» Aufgaben zur Übung
A - Wie lautet alles von „Herr Professor Borjas, Politiker“ bis hinunter zu „das Haus putzen?“ im Textausschnitt, wenn du „Immigration“ gegen „Zuwanderung“ austauschst?
B - Welche Berufe werden im Textausschnitt genannt?

» Textausschnitt

---+---

Herr Professor Borjas, Politiker und vor allem Ökonomen streichen die Vorzüge der Immigration heraus - besonders für aufnehmende Länder. Schlicht gefragt: Ist Immigration gut?
Das hängt davon ab, wer betroffen ist. Wenn wir unterstellen, dass die Einwanderer nach Deutschland so zusammengesetzt sind, dass sie die Arbeiten übernehmen, die die Einheimischen nicht machen wollen, dann profitieren die Deutschen sehr davon. Sie als Journalist könnten sich voll und ganz darauf konzentrieren, Artikel zu schreiben und besser in Ihrer Profession zu werden.
Während die Immigranten den Müll entsorgen und das Haus putzen?
Genau. Man stelle sich aber stattdessen vor, die Zuwanderer seien alles qualifizierte Journalisten, die dank „Google Translater“ gute Artikel auf Deutsch schreiben können. Dann könnte Ihr Arbeitgeber auf die Idee kommen, dass Sie überbezahlt sind. Er könnte Ihren Lohn kürzen. Was ich damit sagen will, ist Folgendes: Immigration produziert stets Gewinner und Verlierer. Und die Gewinner sind tendenziell diejenigen, die Einwanderer beschäftigen, die ihre Produkte kaufen können. Die Verlierer sind diejenigen, die mit den Einwanderern um Arbeitsplätze und Löhne konkurrieren müssen.

---+---

» Bereitgestellte Daten
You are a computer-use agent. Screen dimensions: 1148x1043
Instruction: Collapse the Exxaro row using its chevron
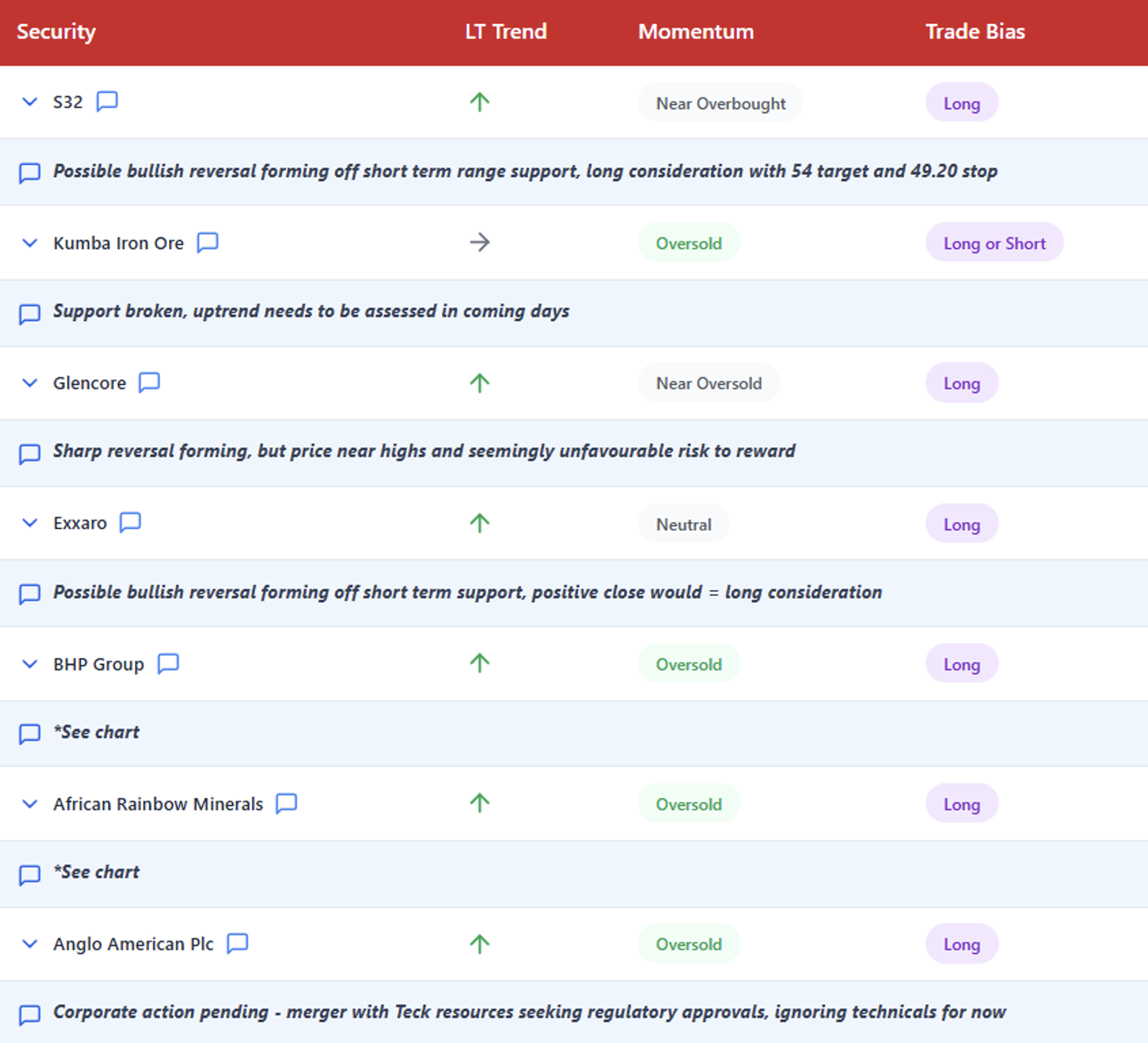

---+---

» Ergebnisse der Übung
A -
Herr Professor Borjas, Politiker und vor allem Ökonomen streichen die Vorzüge der Zuwanderung heraus - besonders für aufnehmende Länder. Schlicht gefragt: Ist Zuwanderung gut?
Das hängt davon ab, wer betroffen ist. Wenn wir unterstellen, dass die Einwanderer nach Deutschland so zusammengesetzt sind, dass sie die Arbeiten übernehmen, die die Einheimischen nicht machen wollen, dann profitieren die Deutschen sehr davon. Sie als Journalist könnten sich voll und ganz darauf konzentrieren, Artikel zu schreiben und besser in Ihrer Profession zu werden.
Während die Immigranten den Müll entsorgen und das Haus putzen?

B -
- Professor
- Politiker
- Ökonomen
- Journalist (auch als „Journalisten“)